Deploying WDS API Server in Air-Gapped Environments
Web Data Source API Server can work in air-gapped environments.
It’s required to copy necessary docker images in a private docker registry available from an air-gapped environment to deploy the system there. The image set is different based on the selected deployment type (see services).
Additionally to the system services the third-party components should be in the private docker registry or provided as a service.
Use the following form to specify a particular private docker registry address. This value will be applied to all script examples and docker-compose configurations so they can be copied and used right from this page.
Script Examples
The following examples show how to copy all necessary docker images to a private docker registry.
There are two scripts:
- archive-wds-images - downloads all required docker images to archive them into a single
wds-docker-images.tar
- push-wds-images - pushes all (or only those required for a specific deployment option) WDS images to a private docker registry
archive-wds-images.bat
@echo off
setlocal enabledelayedexpansion
if "%~1"=="" (
echo Error: No output tar archive path provided.

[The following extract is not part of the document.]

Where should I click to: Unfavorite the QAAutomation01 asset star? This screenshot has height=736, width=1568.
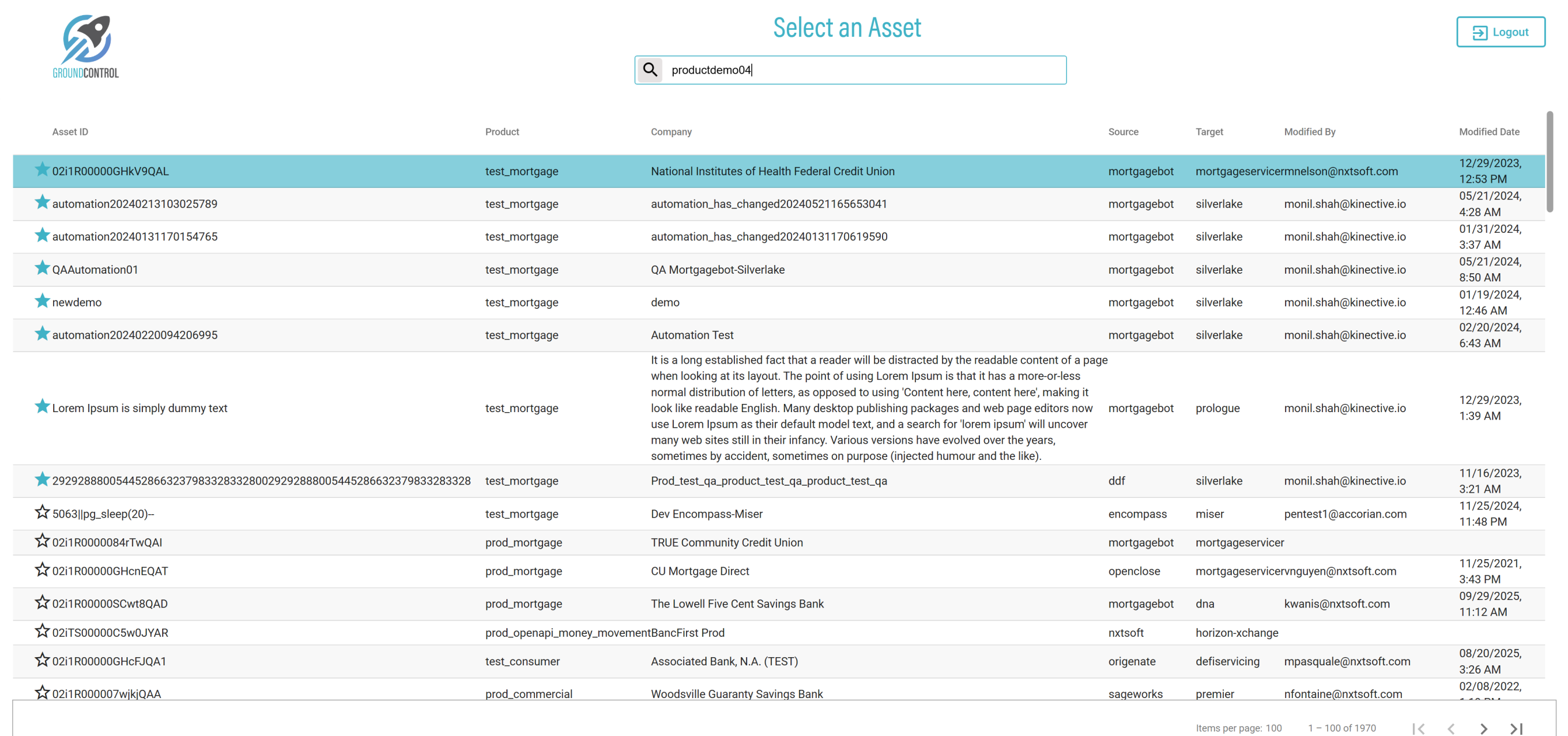click(41, 268)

echo Usage: %~0 ^<path-to-wds-images.tar^>
exit /b 1
)
set ARCHIVE_PATH=%~1
REM List of images you want to bundle into the tar
set IMAGES=^
zcube/bitnami-compat-mongodb:6.0 ^
bitnami/minio:2024 ^
webdatasource/solidstack:v2.0.0 ^
webdatasource/crawler:v2.0.0 ^
webdatasource/datakeeper:v2.0.0 ^
webdatasource/idealer:v2.0.0 ^
webdatasource/scraper:v2.0.0 ^
webdatasource/dapi:v2.0.0 ^
webdatasource/playground:v2.0.0 ^
webdatasource/docs:v2.0.0
echo Pulling WDS images...
for %%I in (%IMAGES%) do (
echo Pulling %%I...
docker pull %%I
echo.
)
echo Creating a single tar archive with all WDS images at %ARCHIVE_PATH%...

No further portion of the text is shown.